**Extracted data entries**
········

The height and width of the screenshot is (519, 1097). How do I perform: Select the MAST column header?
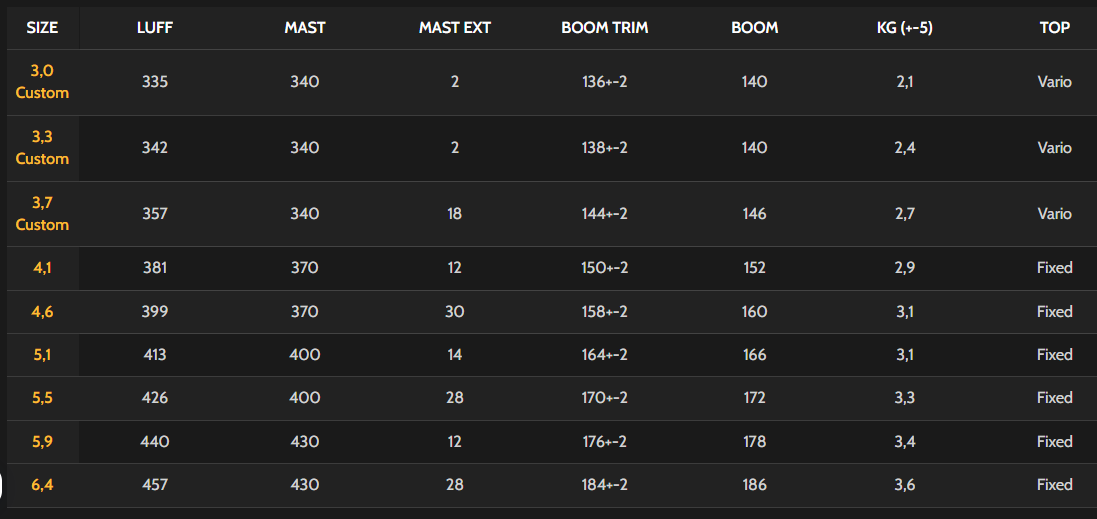(305, 28)
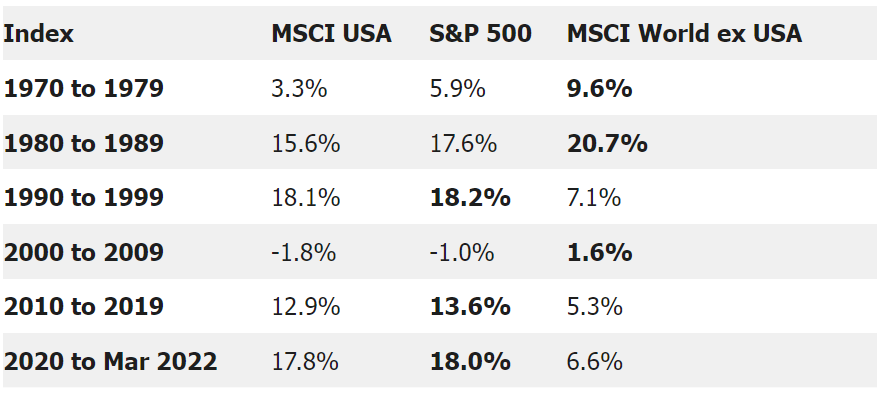Select the 1970 to 1979 row label
Image resolution: width=883 pixels, height=397 pixels.
pyautogui.click(x=83, y=88)
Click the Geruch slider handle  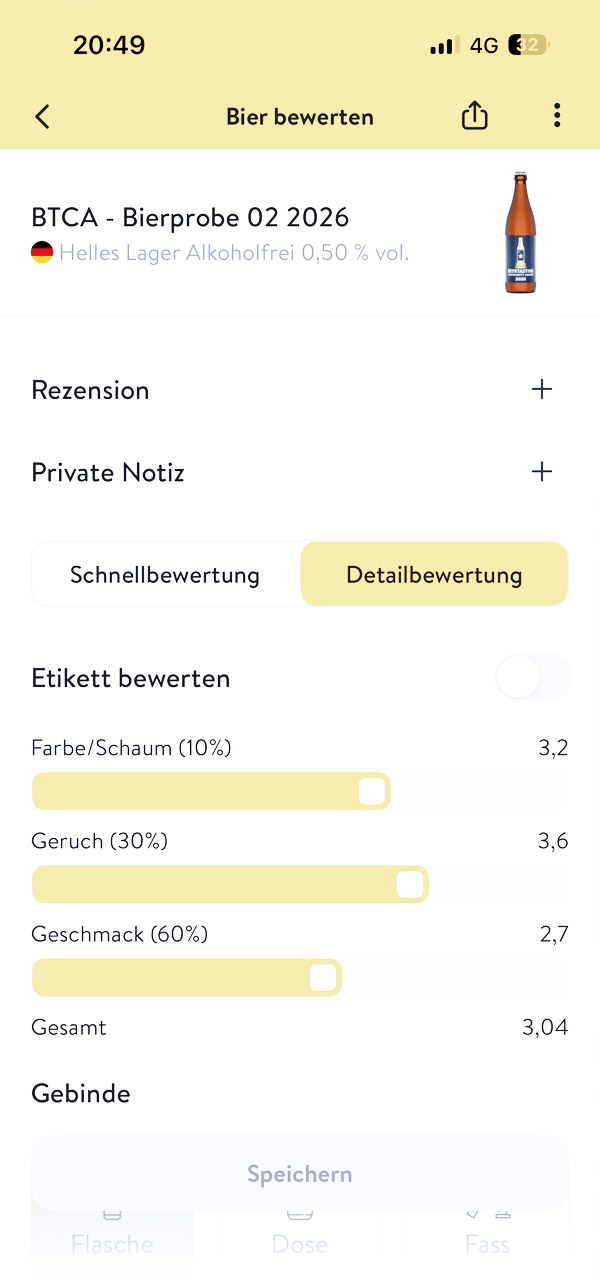tap(410, 885)
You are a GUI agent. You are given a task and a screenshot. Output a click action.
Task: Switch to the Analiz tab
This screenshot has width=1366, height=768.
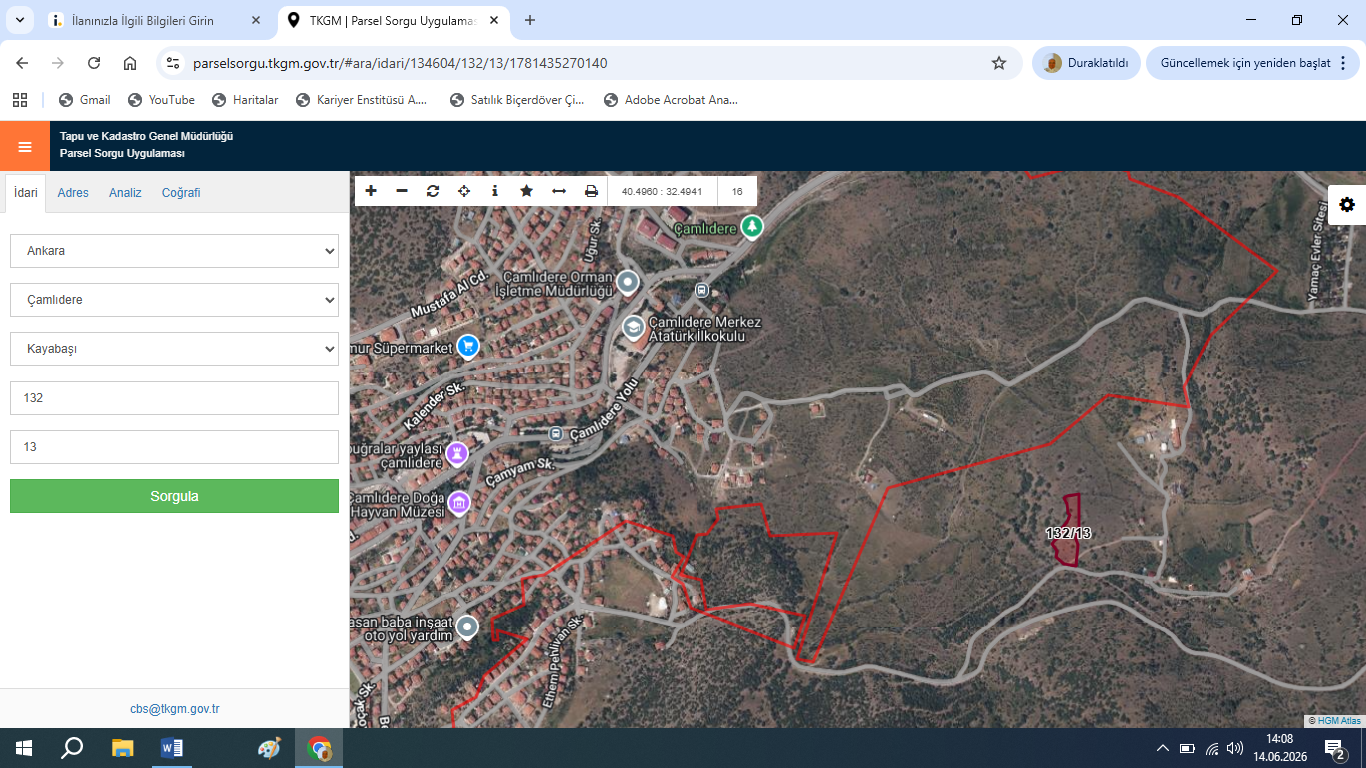tap(125, 193)
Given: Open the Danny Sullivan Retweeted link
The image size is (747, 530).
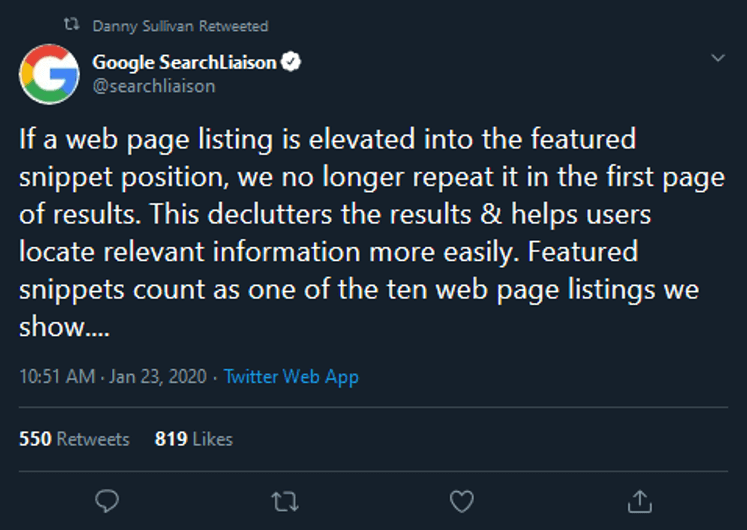Looking at the screenshot, I should tap(180, 26).
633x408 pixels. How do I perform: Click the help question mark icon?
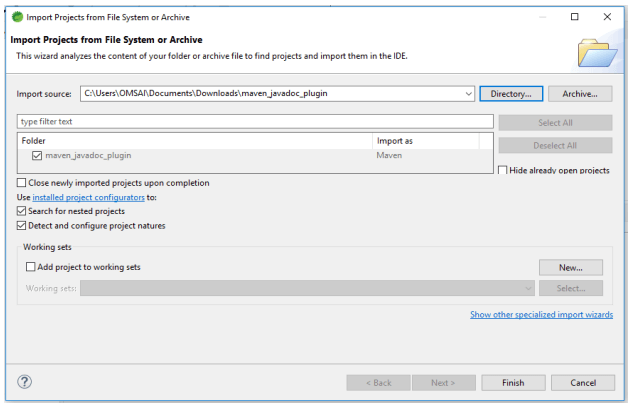tap(25, 382)
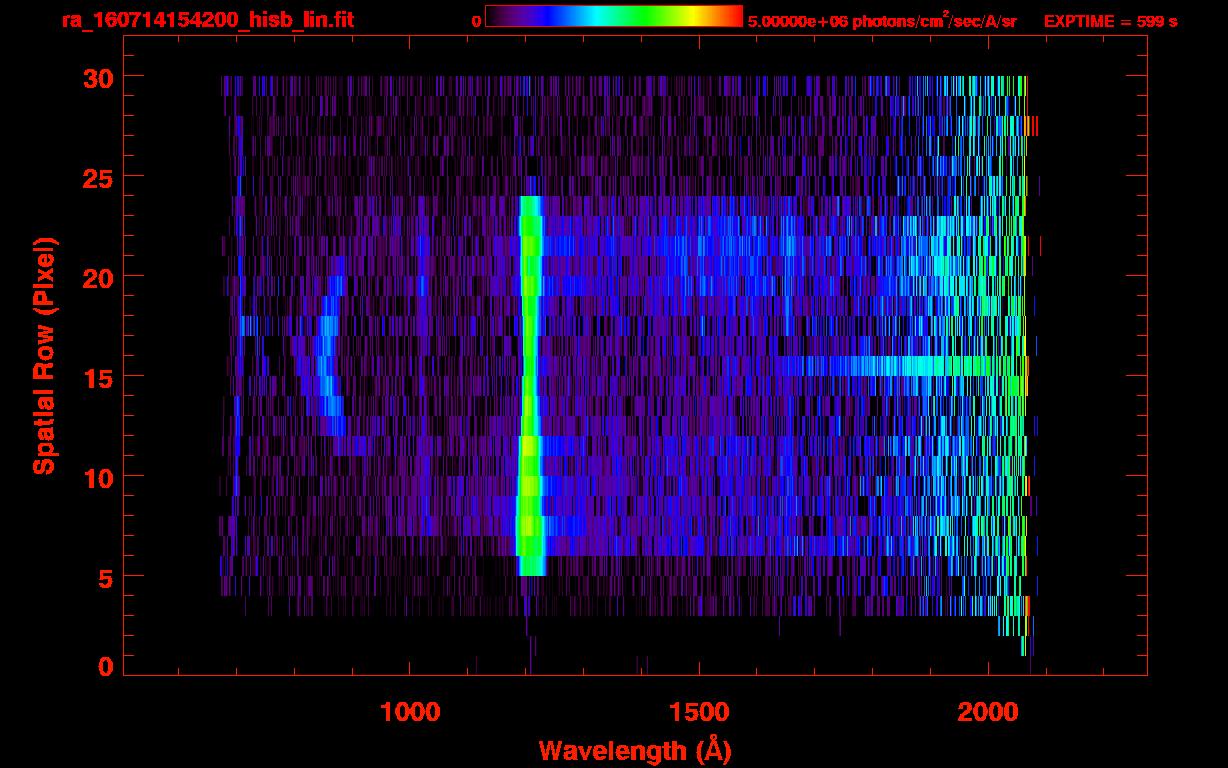
Task: Click the colorbar minimum label 0
Action: 477,21

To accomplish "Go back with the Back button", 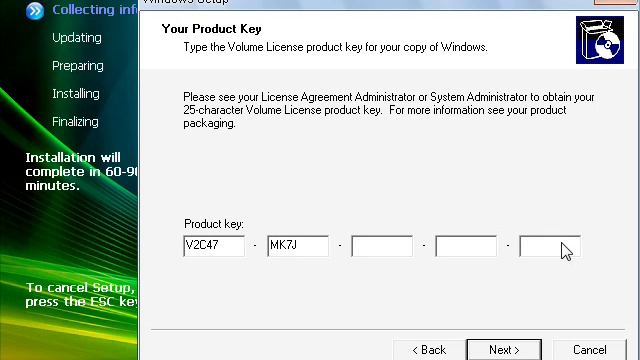I will tap(429, 350).
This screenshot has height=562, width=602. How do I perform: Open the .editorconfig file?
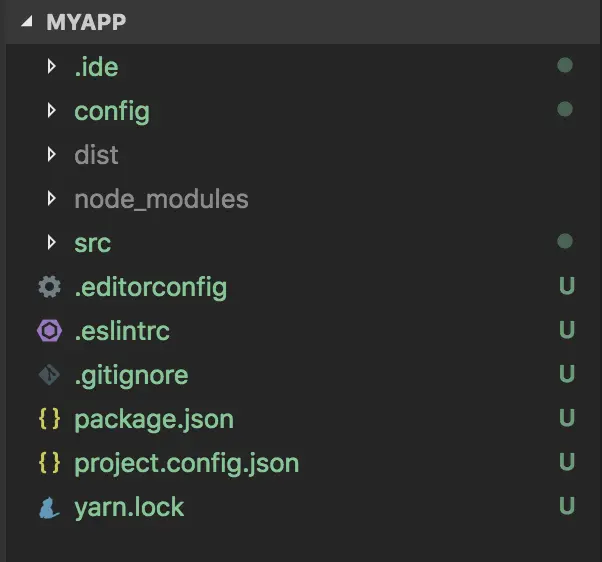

········

**Requirement**
After counting the lines of the records above that hold the word "Open", give the total and nothing else.

**Result for this task**
2